All patients who had Seprafilm placed during colorectal surgery between June 1993 and October 1998 were included in the study group and compared with a matched group of patients without Seprafilm. All patients were assessed for intestinal obstruction and complications by telephone interview and chart review. Statistical tests for independence were used where appropriate; alpha was 0.05 for all tests, and the two groups were tested for case matching. Fisher's exact test was used to compare gender distribution, nature of diagnosis (inflammatory vs. noninflammatory), and urgency of surgery (elective vs. emergency). The age distribution, number of prior abdominal surgeries, and operative time were compared by Student's t-test. Approximation of Katz test was used for independent proportions to compare the two groups for early postoperative morbidity and overall incidence of intestinal obstruction and surgical enterolysis. The incidence of intestinal obstruction between the two groups was also compared with Kaplan-Meier product limit method and log-rank test.

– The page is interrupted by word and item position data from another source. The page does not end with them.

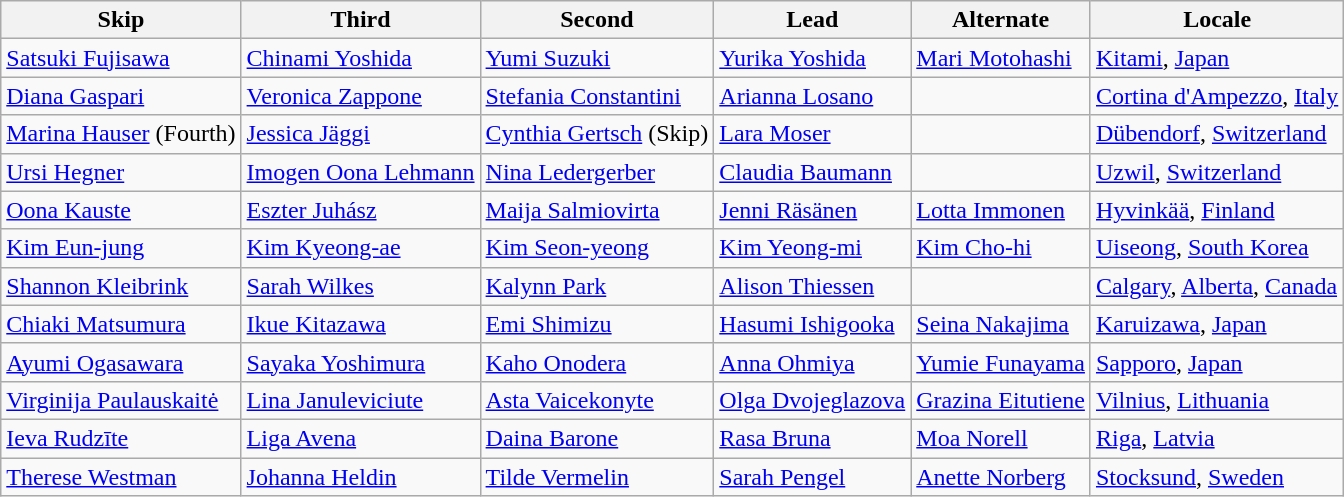
Kim Cho-hi [1001, 248]
Jessica Jäggi [360, 134]
Anna Ohmiya [812, 362]
Kim Yeong-mi [812, 248]
Shannon Kleibrink [121, 286]
Mari Motohashi [1001, 58]
Daina Barone [597, 438]
Chinami Yoshida [360, 58]
Eszter Juhász [360, 210]
Third [360, 20]
Kaho Onodera [597, 362]
Asta Vaicekonyte [597, 400]
Hyvinkää, Finland [1216, 210]
Hasumi Ishigooka [812, 324]
Lotta Immonen [1001, 210]
Lead [812, 20]
Emi Shimizu [597, 324]
Olga Dvojeglazova [812, 400]
Ikue Kitazawa [360, 324]
Virginija Paulauskaitė [121, 400]
Uzwil, Switzerland [1216, 172]
Diana Gaspari [121, 96]
Ayumi Ogasawara [121, 362]
Kalynn Park [597, 286]
Locale [1216, 20]
Skip [121, 20]
Tilde Vermelin [597, 477]
Rasa Bruna [812, 438]
Vilnius, Lithuania [1216, 400]
Yurika Yoshida [812, 58]
Kim Kyeong-ae [360, 248]
Alternate [1001, 20]
Uiseong, South Korea [1216, 248]
Nina Ledergerber [597, 172]
Alison Thiessen [812, 286]
Moa Norell [1001, 438]
Chiaki Matsumura [121, 324]
Sayaka Yoshimura [360, 362]
Yumi Suzuki [597, 58]
Marina Hauser (Fourth) [121, 134]
Oona Kauste [121, 210]
Kim Seon-yeong [597, 248]
Arianna Losano [812, 96]
Cynthia Gertsch (Skip) [597, 134]
Kitami, Japan [1216, 58]
Veronica Zappone [360, 96]
Anette Norberg [1001, 477]
Therese Westman [121, 477]
Cortina d'Ampezzo, Italy [1216, 96]
Maija Salmiovirta [597, 210]
Kim Eun-jung [121, 248]
Sarah Pengel [812, 477]
Stocksund, Sweden [1216, 477]
Riga, Latvia [1216, 438]
Ieva Rudzīte [121, 438]
Second [597, 20]
Calgary, Alberta, Canada [1216, 286]
Claudia Baumann [812, 172]
Grazina Eitutiene [1001, 400]
Liga Avena [360, 438]
Sapporo, Japan [1216, 362]
Sarah Wilkes [360, 286]
Stefania Constantini [597, 96]
Seina Nakajima [1001, 324]
Lina Januleviciute [360, 400]
Jenni Räsänen [812, 210]
Yumie Funayama [1001, 362]
Satsuki Fujisawa [121, 58]
Dübendorf, Switzerland [1216, 134]
Lara Moser [812, 134]
Johanna Heldin [360, 477]
Ursi Hegner [121, 172]
Imogen Oona Lehmann [360, 172]
Karuizawa, Japan [1216, 324]
Search for the cell housing the specified text and yield its (x, y) center coordinate. 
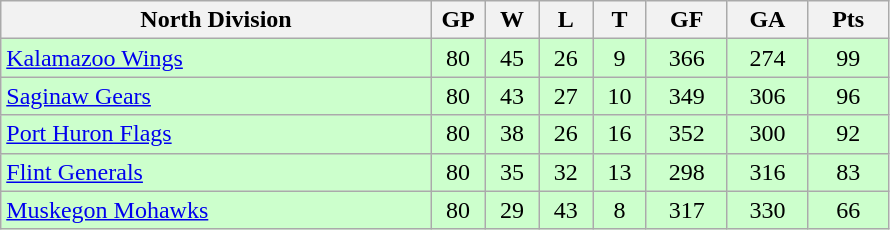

Two hundred fifty-nine patients in whom Seprafilm was placed were compared with a well-matched control cohort of 179 patients. The two groups did not differ in gender or age. One-half of each group had inflammatory conditions, and approximately 90 percent of each group underwent elective operations. The operative times were similar. Both groups had a similar number of abdominal operations before inclusion (mean = 1.2, both groups). Early morbidity rates were 17.8 percent for the Seprafilm group and 15.6 percent for the controls, with mortality rates of 0.8 percent and 0.0 percent, respectively. There were 12 intestinal obstructions in 12 patients in the Seprafilm group and 12 intestinal obstructions in 11 patients in the control group at a follow-up period of 65 months in the Seprafilm group and 81 months in the control group. Eight of the 12 intestinal obstructions in the Seprafilm group resolved with conservative management while only 5 of 12 in the control group responded without surgery. Thus the enterolysis rate was 1.5 percent in the Seprafilm group and 3.9 percent in the control group, demonstrating a trend in favor of Seprafilm. There were no statistically significant differences in the incidence of either overall or abdominopelvic septic complications between the Seprafilm (3.4 percent) and control (1.1 percent) groups.


During short-term follow-up in this nonprospective, nonrandomized study, limited placement of Seprafilm did not significantly reduce the need for surgical enterolysis for intestinal obstruction or significantly adversely affect the morbidity rate. However, a long-term, prospective, randomized trial is underway to elucidate these issues.